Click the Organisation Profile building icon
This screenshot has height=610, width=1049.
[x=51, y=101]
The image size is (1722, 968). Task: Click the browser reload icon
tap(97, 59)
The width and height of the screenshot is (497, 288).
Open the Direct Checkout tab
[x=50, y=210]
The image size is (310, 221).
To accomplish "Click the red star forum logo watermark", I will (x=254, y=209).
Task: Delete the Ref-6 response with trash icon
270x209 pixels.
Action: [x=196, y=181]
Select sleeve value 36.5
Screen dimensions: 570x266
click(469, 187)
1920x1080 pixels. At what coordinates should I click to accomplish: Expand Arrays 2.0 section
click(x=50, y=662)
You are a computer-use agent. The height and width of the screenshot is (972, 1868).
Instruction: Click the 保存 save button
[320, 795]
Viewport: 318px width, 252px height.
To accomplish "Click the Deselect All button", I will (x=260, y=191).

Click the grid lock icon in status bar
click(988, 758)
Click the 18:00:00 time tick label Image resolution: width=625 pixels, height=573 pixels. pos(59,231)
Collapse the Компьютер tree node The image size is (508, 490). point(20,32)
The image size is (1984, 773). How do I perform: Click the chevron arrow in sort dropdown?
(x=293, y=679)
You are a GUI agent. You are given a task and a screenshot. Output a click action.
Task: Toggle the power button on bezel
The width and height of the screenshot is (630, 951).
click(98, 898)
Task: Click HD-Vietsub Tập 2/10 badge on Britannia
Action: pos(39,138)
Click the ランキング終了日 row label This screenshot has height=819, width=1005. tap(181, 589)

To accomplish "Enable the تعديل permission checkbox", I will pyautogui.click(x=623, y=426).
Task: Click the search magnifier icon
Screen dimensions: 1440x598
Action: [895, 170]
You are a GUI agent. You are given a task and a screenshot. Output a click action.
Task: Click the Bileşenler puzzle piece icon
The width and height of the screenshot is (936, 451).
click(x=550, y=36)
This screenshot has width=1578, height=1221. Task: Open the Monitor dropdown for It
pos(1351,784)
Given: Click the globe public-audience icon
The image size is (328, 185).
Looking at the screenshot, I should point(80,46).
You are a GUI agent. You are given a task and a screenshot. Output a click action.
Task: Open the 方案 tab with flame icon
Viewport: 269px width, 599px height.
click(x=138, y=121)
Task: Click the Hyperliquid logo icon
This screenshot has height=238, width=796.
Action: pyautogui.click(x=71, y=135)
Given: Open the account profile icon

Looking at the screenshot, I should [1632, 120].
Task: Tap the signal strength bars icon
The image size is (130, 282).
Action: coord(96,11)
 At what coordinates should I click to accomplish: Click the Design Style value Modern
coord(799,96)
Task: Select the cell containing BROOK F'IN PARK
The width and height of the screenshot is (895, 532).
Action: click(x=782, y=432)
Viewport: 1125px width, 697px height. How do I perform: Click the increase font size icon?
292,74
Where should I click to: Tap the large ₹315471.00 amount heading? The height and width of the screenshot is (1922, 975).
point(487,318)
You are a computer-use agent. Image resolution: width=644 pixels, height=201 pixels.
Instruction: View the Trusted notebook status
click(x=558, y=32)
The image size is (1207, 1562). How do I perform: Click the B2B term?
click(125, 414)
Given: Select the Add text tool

········

- _WHAT THE TASK REQUIRES_:
Can you convert the material above into a Markdown table with the columns Number and Line, giving each non-blank line its own numbered row and leaving out blank lines?

- _ANSWER_:
| Number | Line |
|---|---|
| 1 | Click the Organisation Profile building icon |
| 2 | This screenshot has height=610, width=1049. |
| 3 | [x=51, y=101] |
| 4 | The image size is (1722, 968). Task: Click the browser reload icon |
| 5 | tap(97, 59) |
| 6 | The width and height of the screenshot is (497, 288). |
| 7 | Open the Direct Checkout tab |
| 8 | [x=50, y=210] |
| 9 | The image size is (310, 221). |
| 10 | To accomplish "Click the red star forum logo watermark", I will (x=254, y=209). |
| 11 | Task: Delete the Ref-6 response with trash icon |
| 12 | 270x209 pixels. |
| 13 | Action: [x=196, y=181] |
| 14 | Select sleeve value 36.5 |
| 15 | Screen dimensions: 570x266 |
| 16 | click(469, 187) |
| 17 | 1920x1080 pixels. At what coordinates should I click to accomplish: Expand Arrays 2.0 section |
| 18 | click(x=50, y=662) |
| 19 | You are a computer-use agent. The height and width of the screenshot is (972, 1868). |
| 20 | Instruction: Click the 保存 save button |
| 21 | [320, 795] |
| 22 | Viewport: 318px width, 252px height. |
| 23 | To accomplish "Click the Deselect All button", I will (x=260, y=191). |
| 24 | Click the grid lock icon in status bar |
| 25 | click(988, 758) |
| 26 | Click the 18:00:00 time tick label Image resolution: width=625 pixels, height=573 pixels. pos(59,231) |
| 27 | Collapse the Компьютер tree node The image size is (508, 490). point(20,32) |
| 28 | The image size is (1984, 773). How do I perform: Click the chevron arrow in sort dropdown? |
| 29 | (x=293, y=679) |
| 30 | You are a GUI agent. You are given a task and a screenshot. Output a click action. |
| 31 | Task: Toggle the power button on bezel |
| 32 | The width and height of the screenshot is (630, 951). |
| 33 | click(98, 898) |
| 34 | Task: Click HD-Vietsub Tập 2/10 badge on Britannia |
| 35 | Action: pos(39,138) |
| 36 | Click the ランキング終了日 row label This screenshot has height=819, width=1005. tap(181, 589) |
| 37 | To accomplish "Enable the تعديل permission checkbox", I will pyautogui.click(x=623, y=426). |
| 38 | Task: Click the search magnifier icon |
| 39 | Screen dimensions: 1440x598 |
| 40 | Action: [895, 170] |
| 41 | You are a GUI agent. You are given a task and a screenshot. Output a click action. |
| 42 | Task: Click the Bileşenler puzzle piece icon |
| 43 | The width and height of the screenshot is (936, 451). |
| 44 | click(x=550, y=36) |
| 45 | This screenshot has width=1578, height=1221. Task: Open the Monitor dropdown for It |
| 46 | pos(1351,784) |
| 47 | Given: Click the globe public-audience icon |
| 48 | The image size is (328, 185). |
| 49 | Looking at the screenshot, I should point(80,46). |
| 50 | You are a GUI agent. You are given a task and a screenshot. Output a click action. |
| 51 | Task: Open the 方案 tab with flame icon |
| 52 | Viewport: 269px width, 599px height. |
| 53 | click(x=138, y=121) |
| 54 | Task: Click the Hyperliquid logo icon |
| 55 | This screenshot has height=238, width=796. |
| 56 | Action: pyautogui.click(x=71, y=135) |
| 57 | Given: Open the account profile icon |
| 58 | Looking at the screenshot, I should [1632, 120]. |
| 59 | Task: Tap the signal strength bars icon |
| 60 | The image size is (130, 282). |
| 61 | Action: coord(96,11) |
| 62 |  At what coordinates should I click to accomplish: Click the Design Style value Modern |
| 63 | coord(799,96) |
| 64 | Task: Select the cell containing BROOK F'IN PARK |
| 65 | The width and height of the screenshot is (895, 532). |
| 66 | Action: click(x=782, y=432) |
| 67 | Viewport: 1125px width, 697px height. How do I perform: Click the increase font size icon? |
| 68 | 292,74 |
| 69 | Where should I click to: Tap the large ₹315471.00 amount heading? The height and width of the screenshot is (1922, 975). |
| 70 | point(487,318) |
| 71 | You are a computer-use agent. Image resolution: width=644 pixels, height=201 pixels. |
| 72 | Instruction: View the Trusted notebook status |
| 73 | click(x=558, y=32) |
| 74 | The image size is (1207, 1562). How do I perform: Click the B2B term? |
| 75 | click(125, 414) |
| 76 | Given: Select the Add text tool |